» The data

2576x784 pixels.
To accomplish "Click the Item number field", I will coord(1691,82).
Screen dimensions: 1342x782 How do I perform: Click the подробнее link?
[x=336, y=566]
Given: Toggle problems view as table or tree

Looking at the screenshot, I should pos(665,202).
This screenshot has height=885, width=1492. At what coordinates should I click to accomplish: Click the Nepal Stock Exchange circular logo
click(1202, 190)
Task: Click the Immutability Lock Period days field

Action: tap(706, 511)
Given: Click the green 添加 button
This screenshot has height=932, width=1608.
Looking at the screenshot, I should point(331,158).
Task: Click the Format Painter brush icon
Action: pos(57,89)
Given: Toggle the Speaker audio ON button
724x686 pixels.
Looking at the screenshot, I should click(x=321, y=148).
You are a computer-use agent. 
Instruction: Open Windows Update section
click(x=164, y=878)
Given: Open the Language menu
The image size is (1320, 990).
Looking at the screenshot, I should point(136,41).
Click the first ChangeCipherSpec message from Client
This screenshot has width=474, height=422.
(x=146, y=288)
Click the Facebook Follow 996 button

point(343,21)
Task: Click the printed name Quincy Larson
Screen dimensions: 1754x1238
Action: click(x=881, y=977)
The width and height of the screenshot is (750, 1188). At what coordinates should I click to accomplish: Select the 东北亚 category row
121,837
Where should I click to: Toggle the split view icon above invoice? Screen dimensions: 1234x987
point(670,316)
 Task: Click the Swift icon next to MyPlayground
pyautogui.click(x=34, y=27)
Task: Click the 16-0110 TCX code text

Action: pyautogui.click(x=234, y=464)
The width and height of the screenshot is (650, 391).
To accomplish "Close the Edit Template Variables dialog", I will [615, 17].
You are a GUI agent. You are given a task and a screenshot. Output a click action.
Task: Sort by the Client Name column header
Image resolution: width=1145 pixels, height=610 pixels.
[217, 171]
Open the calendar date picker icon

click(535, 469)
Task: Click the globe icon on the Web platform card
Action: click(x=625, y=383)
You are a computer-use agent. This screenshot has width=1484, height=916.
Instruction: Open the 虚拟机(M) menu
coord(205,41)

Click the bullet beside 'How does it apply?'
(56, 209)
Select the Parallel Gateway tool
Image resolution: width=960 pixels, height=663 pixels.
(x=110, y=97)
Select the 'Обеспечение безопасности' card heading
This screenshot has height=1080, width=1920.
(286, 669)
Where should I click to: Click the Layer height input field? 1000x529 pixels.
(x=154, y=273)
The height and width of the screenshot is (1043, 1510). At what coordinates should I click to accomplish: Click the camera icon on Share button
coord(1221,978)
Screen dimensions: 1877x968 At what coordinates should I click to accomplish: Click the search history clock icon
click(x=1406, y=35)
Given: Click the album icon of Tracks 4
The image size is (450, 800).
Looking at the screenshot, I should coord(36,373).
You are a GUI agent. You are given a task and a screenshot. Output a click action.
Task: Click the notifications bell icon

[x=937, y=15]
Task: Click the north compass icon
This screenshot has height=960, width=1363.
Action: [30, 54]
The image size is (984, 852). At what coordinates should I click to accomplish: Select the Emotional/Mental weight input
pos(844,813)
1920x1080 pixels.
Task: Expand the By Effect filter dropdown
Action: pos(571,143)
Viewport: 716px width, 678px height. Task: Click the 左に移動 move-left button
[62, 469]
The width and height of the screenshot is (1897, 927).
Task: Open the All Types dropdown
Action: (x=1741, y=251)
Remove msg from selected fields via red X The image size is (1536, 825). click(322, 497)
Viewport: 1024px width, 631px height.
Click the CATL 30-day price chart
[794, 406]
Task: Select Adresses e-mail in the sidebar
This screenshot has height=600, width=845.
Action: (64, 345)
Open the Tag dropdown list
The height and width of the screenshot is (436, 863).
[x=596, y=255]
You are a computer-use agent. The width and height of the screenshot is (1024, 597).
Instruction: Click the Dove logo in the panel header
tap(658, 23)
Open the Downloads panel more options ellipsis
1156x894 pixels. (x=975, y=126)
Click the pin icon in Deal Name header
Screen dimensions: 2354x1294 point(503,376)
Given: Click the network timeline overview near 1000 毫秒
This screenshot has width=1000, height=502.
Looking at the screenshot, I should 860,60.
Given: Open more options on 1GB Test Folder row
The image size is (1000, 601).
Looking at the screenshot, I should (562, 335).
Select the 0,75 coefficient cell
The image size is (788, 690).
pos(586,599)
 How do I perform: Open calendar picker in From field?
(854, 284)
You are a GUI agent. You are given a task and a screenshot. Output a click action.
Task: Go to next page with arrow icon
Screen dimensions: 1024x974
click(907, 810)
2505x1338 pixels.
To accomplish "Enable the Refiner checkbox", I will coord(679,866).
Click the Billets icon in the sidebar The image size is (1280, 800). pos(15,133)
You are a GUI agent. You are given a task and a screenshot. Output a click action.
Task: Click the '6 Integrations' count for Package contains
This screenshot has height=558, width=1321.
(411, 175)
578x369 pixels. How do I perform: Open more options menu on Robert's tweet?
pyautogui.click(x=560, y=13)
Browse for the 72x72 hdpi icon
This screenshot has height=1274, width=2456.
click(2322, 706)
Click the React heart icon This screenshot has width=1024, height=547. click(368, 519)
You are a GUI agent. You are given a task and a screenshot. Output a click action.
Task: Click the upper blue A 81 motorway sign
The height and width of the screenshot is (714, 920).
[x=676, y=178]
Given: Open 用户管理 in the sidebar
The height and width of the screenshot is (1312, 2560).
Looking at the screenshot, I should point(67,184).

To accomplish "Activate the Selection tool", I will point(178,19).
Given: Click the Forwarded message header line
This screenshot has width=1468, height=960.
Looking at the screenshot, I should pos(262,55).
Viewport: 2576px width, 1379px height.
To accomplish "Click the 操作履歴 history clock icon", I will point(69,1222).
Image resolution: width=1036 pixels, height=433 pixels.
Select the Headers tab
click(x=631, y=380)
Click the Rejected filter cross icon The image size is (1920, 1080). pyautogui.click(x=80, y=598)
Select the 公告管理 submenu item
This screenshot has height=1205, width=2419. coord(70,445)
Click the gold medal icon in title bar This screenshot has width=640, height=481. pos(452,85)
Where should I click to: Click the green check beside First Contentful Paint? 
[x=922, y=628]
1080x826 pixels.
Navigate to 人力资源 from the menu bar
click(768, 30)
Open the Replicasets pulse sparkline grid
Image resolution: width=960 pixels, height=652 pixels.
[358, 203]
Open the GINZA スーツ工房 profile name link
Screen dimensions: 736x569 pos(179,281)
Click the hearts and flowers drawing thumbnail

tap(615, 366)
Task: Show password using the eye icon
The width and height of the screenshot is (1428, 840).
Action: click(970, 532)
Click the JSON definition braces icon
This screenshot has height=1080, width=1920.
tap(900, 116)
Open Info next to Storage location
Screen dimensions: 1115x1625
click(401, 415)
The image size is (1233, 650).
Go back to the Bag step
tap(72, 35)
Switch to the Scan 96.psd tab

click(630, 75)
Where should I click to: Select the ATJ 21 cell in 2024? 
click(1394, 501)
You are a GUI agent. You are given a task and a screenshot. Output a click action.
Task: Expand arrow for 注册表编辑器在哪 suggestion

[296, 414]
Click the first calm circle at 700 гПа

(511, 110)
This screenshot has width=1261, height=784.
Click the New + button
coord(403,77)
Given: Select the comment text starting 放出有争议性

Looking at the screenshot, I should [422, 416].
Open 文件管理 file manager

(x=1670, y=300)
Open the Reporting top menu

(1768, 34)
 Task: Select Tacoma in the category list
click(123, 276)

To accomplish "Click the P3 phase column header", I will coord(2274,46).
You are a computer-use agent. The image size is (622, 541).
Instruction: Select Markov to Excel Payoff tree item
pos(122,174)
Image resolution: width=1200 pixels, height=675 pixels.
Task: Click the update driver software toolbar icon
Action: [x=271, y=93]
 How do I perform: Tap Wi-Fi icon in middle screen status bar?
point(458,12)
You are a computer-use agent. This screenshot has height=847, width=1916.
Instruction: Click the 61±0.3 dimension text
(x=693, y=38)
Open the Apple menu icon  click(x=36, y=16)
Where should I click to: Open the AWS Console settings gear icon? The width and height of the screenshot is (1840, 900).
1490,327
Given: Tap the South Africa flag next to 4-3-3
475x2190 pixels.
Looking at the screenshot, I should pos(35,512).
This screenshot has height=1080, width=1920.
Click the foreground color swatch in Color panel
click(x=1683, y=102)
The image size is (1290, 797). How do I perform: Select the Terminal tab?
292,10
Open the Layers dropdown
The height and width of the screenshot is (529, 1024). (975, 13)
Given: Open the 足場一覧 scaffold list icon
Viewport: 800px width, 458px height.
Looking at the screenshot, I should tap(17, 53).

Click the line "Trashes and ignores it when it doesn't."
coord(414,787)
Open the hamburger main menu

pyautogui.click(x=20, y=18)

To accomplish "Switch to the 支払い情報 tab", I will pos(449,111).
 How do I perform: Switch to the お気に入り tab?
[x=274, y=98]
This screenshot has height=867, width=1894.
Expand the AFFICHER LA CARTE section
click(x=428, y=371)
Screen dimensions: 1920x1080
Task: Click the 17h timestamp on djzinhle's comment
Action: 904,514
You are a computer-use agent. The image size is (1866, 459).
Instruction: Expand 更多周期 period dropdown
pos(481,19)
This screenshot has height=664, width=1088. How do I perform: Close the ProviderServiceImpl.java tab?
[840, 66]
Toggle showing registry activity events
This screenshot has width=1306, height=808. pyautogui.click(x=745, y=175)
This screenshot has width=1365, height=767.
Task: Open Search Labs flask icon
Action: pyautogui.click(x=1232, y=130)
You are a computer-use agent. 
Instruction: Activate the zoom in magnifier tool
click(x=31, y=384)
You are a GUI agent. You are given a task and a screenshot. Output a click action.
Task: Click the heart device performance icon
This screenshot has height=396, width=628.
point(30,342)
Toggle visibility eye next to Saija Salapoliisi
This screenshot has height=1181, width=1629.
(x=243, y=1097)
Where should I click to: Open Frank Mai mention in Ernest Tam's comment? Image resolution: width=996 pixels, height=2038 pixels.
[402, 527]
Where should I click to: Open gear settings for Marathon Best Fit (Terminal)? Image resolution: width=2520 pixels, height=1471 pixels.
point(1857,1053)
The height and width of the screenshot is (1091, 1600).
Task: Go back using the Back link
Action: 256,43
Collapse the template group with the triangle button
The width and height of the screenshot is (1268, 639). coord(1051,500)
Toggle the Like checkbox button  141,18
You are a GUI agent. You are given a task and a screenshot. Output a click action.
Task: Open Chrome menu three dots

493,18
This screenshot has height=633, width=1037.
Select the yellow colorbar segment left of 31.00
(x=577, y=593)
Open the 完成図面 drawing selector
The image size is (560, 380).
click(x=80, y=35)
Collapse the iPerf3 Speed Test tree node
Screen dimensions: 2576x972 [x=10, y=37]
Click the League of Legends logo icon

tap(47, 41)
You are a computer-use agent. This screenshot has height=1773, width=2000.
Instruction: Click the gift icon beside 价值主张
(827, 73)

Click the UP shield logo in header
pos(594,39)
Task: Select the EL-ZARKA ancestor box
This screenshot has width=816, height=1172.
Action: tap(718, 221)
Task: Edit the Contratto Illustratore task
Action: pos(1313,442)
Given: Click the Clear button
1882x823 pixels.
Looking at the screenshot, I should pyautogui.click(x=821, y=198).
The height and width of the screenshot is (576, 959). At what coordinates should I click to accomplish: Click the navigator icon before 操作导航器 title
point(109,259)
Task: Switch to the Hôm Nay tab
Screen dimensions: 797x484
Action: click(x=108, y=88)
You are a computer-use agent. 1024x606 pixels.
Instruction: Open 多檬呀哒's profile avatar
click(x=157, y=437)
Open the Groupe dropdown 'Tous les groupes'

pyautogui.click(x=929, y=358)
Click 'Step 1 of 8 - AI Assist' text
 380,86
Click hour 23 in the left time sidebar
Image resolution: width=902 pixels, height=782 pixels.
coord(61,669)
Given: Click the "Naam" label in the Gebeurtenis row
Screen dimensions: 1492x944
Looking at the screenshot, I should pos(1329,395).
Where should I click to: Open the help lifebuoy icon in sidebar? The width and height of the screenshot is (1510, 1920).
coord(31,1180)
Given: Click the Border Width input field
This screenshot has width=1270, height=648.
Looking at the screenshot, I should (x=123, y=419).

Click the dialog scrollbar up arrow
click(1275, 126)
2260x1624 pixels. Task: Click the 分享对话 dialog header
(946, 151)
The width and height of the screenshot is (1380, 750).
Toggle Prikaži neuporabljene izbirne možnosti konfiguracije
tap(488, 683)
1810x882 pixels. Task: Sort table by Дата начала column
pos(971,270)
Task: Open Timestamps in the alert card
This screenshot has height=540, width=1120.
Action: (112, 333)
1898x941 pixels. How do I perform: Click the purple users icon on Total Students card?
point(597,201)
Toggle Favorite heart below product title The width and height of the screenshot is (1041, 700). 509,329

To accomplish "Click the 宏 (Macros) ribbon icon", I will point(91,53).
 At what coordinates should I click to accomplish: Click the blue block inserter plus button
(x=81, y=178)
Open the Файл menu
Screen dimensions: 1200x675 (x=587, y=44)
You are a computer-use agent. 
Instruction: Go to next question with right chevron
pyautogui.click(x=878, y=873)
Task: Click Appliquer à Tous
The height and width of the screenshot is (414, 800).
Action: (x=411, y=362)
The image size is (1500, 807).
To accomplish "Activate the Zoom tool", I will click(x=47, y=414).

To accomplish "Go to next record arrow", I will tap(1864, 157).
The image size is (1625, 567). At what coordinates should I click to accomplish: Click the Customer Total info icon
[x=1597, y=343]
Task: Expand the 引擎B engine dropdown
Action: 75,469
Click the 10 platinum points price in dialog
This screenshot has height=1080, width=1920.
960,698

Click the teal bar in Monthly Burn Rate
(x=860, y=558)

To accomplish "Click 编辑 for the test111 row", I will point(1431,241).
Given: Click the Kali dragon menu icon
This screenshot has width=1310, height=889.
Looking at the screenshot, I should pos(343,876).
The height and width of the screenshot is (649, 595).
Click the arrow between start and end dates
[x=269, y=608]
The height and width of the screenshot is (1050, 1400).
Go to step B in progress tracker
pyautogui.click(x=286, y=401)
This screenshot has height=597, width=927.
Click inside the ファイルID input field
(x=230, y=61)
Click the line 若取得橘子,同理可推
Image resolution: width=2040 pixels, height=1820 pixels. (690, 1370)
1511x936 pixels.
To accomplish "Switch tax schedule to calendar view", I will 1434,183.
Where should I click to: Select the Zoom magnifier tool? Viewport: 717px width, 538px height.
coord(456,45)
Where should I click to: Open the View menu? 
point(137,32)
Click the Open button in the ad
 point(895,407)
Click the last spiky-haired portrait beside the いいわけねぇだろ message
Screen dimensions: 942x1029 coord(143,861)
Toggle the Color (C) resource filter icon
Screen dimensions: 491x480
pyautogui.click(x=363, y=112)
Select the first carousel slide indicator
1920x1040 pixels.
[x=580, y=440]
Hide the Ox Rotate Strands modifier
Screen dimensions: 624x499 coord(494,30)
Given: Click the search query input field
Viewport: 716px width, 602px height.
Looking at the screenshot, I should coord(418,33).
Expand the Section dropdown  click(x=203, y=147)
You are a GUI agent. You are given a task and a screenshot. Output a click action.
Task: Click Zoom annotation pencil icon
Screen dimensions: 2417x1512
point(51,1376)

» Task details
Copy out the rows above verbatim, starting at the line containing "Task: Switch to the Hôm Nay tab" and ending at the line containing "pyautogui.click(x=929, y=358)", with both of those lines included.

» Written reply
Task: Switch to the Hôm Nay tab
Screen dimensions: 797x484
Action: click(x=108, y=88)
You are a computer-use agent. 1024x606 pixels.
Instruction: Open 多檬呀哒's profile avatar
click(x=157, y=437)
Open the Groupe dropdown 'Tous les groupes'

pyautogui.click(x=929, y=358)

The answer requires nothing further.